Humans don’t learn to write messy complex code. Messy, complex code is the default, writing clean code takes skill.
You’re assuming the LLM produces extra complexity because it’s mimicking human code. I think it’s more likely that LLMs output complex code because it requires less thought and planning, and LLMs are still bad at planning.
Totally agree with the first observation. The default human state seems to be confusion. I've seen this over and over in junior coders.
It's often very creative how junior devs approach problems. It's like they don't fully understand what they're doing and the code itself is part of the exploration and brainstorming process trying to find the solution as they write... Very different from how senior engineers approach coding when it's like you don't even write your first line until you have a clear high level picture of all the parts and how they will fit together.
About the second point, I've been under the impression that because LLMs are trained on average code, they infer that the bugs and architectural flaws are desirable... So if it sees your code is poorly architected, it will generate more of that poorly architected code on top. If it sees hacks in your codebase, it will assume hacks are OK and give you more hacks.

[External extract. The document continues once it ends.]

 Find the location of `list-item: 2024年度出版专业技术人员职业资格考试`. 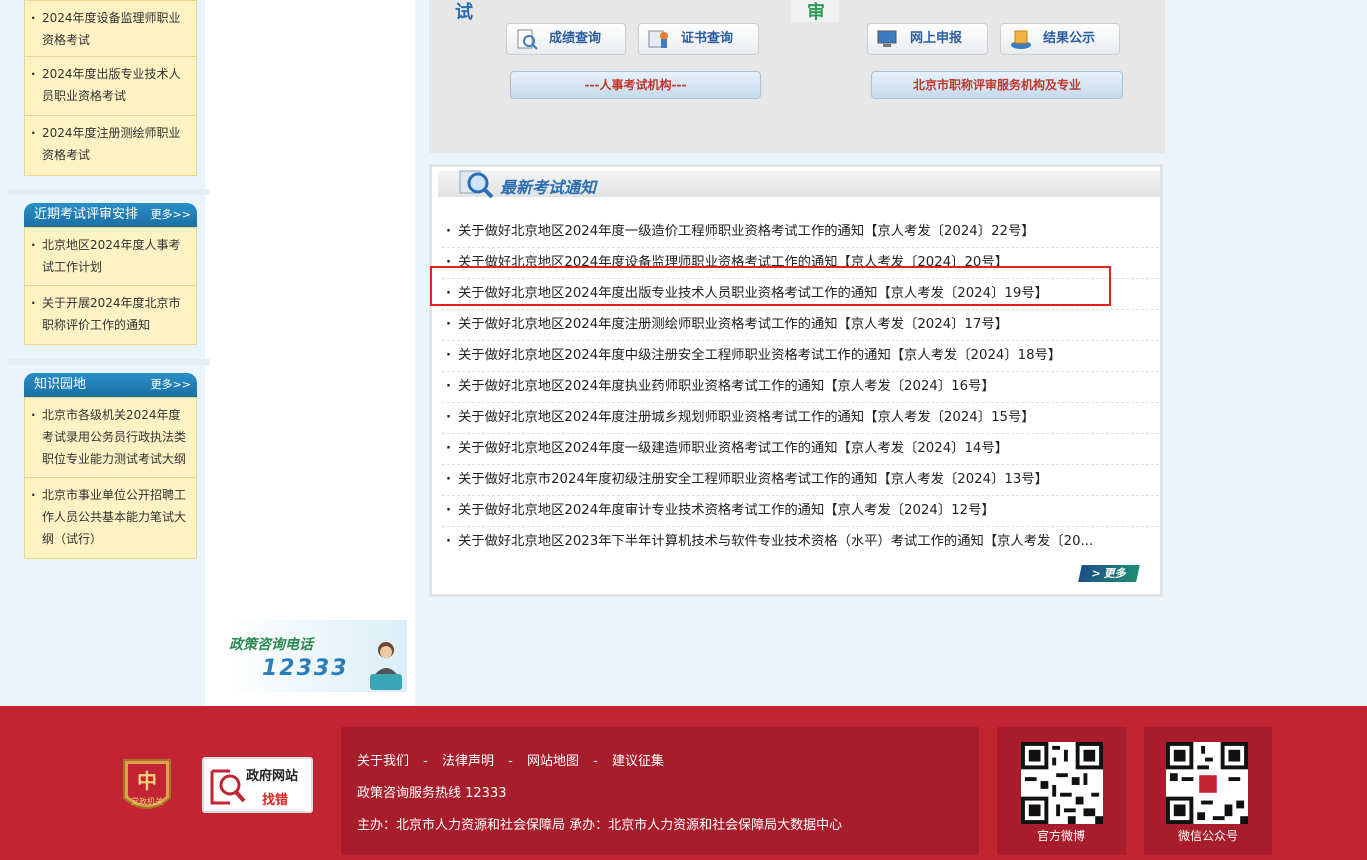

list-item: 2024年度出版专业技术人员职业资格考试 is located at coordinates (110, 86).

When I use an LLM on a poorly written codebase, it does very poorly and it's hard to solve any problem or implement any feature and it keeps trying to come up with nasty hacks... Very frustrating trial and error process; eats up so many tokens.

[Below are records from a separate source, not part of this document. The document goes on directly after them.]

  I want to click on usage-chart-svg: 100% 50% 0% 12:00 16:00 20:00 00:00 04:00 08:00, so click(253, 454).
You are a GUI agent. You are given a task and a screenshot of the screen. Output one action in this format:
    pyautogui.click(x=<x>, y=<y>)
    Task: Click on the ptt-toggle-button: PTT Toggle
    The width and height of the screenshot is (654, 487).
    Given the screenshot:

But when I use the same LLM on one of my carefully architected side projects, it usually works extremely well, never tries to hack around a problem. It's like having good code lets you tap into a different part of its training set. It's not just because your architecture is easier to build on top, but also it follows existing coding conventions better and always addresses root causes, no hacks. Its code style looks more like that of a senior dev. You need to keep the feature requests specific and short though.
> About the second point, I've been under the impression that because LLMs are trained on average code, they infer that the bugs and architectural flaws are desirable
This is really only true about base models that haven’t undergone post training. The big difference between ChatGPT and GPT3 was OpenAI’s instruct fine tuning. Out of the box, language models behave how you describe. Ask them a question and half the time they generate a list of questions instead of an answer. The primary goal of post training is to coerce the model into a state in which it’s more likely to output things as if it were a helpful assistant. The simplest version is text at the start of your context window like: “the following is code was written by a meticulous senior engineer”. After a prompt like that the most likely next tokens will never be the models imitation of a sloppy code. Instruct fine tuning does the same thing but as permanent modifications to the weights of the model.
You’re assuming the LLM produces extra complexity because it’s mimicking human code. I think it’s more likely that LLMs output complex code because it requires less thought and planning, and LLMs are still bad at planning.